Però quel vascello resisteva sempre. Si avrebbe detto che non voleva lasciarsi inghiottire da quel mare irato e che voleva finire i suoi giorni su di una spiaggia, anzichè in fondo agli umidi baratri.
Le onde ed il vento già lo spingevano verso l’ovest, in direzione della costa del Borneo. Doveva essere ben lontana quella terra, ma se quella spinta continua non veniva meno, doveva presto o tardi incontrarla sulla sua rotta.
O’Paddy, l’audace marinaio che non si spaventava nè degli uomini, nè dei furori della sconvolta natura, aveva afferrata la ruota del timone e cercava di mantenere l’Oregon sulla buona via e di presentare alle onde la solida poppa.
Guardava con occhio tranquillo, quasi sorridente, quel mare minaccioso e pareva che lo sfidasse. Aier-Raja, al suo fianco, masticava beatamente un pezzo di sigaro di Manilla.
Non era meno tranquillo del padrone e pareva che non si preoccupasse affatto della bufera e della cattiva, anzi quasi disperata situazione della nave.

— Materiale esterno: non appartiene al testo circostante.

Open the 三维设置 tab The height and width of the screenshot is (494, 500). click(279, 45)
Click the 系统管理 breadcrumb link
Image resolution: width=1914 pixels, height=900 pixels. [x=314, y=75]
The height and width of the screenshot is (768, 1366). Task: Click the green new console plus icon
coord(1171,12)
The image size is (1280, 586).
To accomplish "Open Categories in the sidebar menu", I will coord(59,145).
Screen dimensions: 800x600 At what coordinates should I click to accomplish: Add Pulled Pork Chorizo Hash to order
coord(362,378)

Il signor Held, Amely e Dik, seduti ai piedi del cassero, guardavano ansiosamente le onde che montavano a bordo, frangendosi sulle cime delle murature semi-sventrate dai marinai imbarcatisi sulla zattera, ma si rassicuravano vedendo la tranquillità di O’Paddy.
Il soldato delle truppe coloniali, che non aveva voluto abbandonare la nave, si era invece inerpicato sulla caminiera della macchina e di là spingeva i suoi sguardi verso l’ovest, come se cercasse di scoprire la costa del Borneo.